── DOCUMENT ──
1854 Grand National
- Location: Aintree
- Date: 1 March 1854
- Winning horse: Bourton
- Starting price: 4/1 F
- Jockey: John Tasker
- Trainer: Henry Wadlow
- Owner: William Moseley
- Conditions: Good

= 1854 Grand National =

English steeplechase horse race

The 1854 Grand National was the 16th official, 19th including unofficial, renewal of the Grand National horse race that took place at Aintree near Liverpool, England, on 1 March 1854.

==The Course==
The New Hurdles, which had been the 29th fence on the circuit, and was jumped once, as the third last obstacle, and first on the home straight, was removed this year.

First circuit: Start At the field adjacent to the wheat field beyond the lane, Fence 1 {16} Ditch, Fence 2 {17} Low stump hedge and drain, Fence 3 {18} Post and Rails, Fence 4 {19} Old dead hedge with partial ditch on approach, Fence 5 {20} Becher's Brook, Fence 6 {21} Bank, Fence 7 {22} Bank and ditch, Fence 8 {23} Extreme Turn, Fence 9 {24} Valentine's Brook, Fence 10 {25} Hedge, Fence 11 {26} Post and rails, Fence 12 {27} Ditch, Fence 13 {28} Hedge at Canal Bridge.

The runners then turned at the first opportunity on re-entering the racecourse and made towards the fences in front of the stands. Fence 14 Hurdle at the distance post, Fence 15 Artificial water jump, 13' 6" wide with a 3' high rail and 4' brook.
───
── SUPPLIED INFORMATION ──
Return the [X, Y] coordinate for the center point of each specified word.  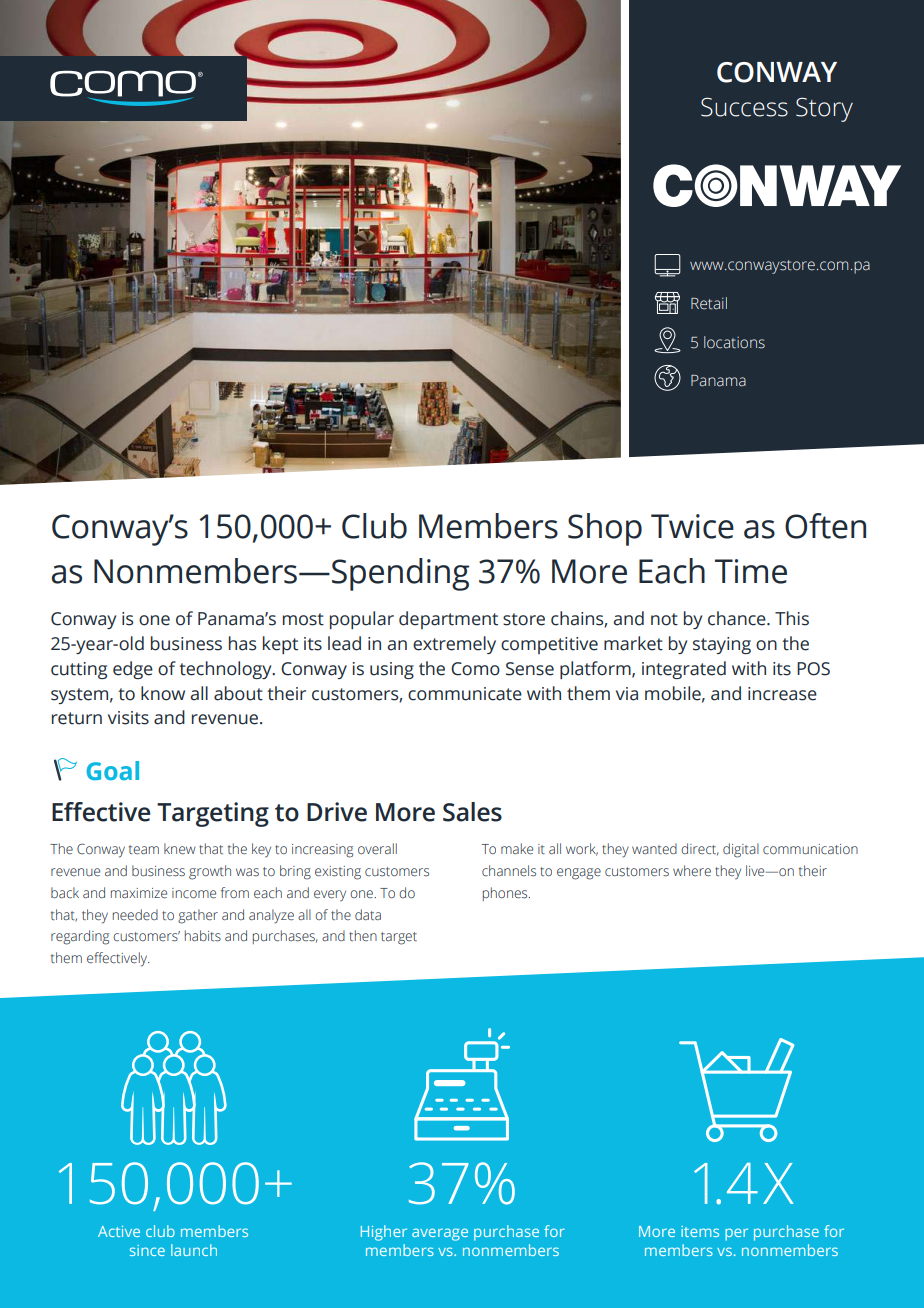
───
# [JOB 1]
Reproduce, word for word, the stretch of the 1854 Grand National page from "English steeplechase horse" through "at Canal Bridge.".
# [JOB 2]
According to the 1854 Grand National page, which obstacle was removed from the course that year?

# [CORRECT ANSWER 1]
English steeplechase horse race

The 1854 Grand National was the 16th official, 19th including unofficial, renewal of the Grand National horse race that took place at Aintree near Liverpool, England, on 1 March 1854.

==The Course==
The New Hurdles, which had been the 29th fence on the circuit, and was jumped once, as the third last obstacle, and first on the home straight, was removed this year.

First circuit: Start At the field adjacent to the wheat field beyond the lane, Fence 1 {16} Ditch, Fence 2 {17} Low stump hedge and drain, Fence 3 {18} Post and Rails, Fence 4 {19} Old dead hedge with partial ditch on approach, Fence 5 {20} Becher's Brook, Fence 6 {21} Bank, Fence 7 {22} Bank and ditch, Fence 8 {23} Extreme Turn, Fence 9 {24} Valentine's Brook, Fence 10 {25} Hedge, Fence 11 {26} Post and rails, Fence 12 {27} Ditch, Fence 13 {28} Hedge at Canal Bridge.

# [CORRECT ANSWER 2]
The New Hurdles, which had been the 29th fence on the circuit, were removed.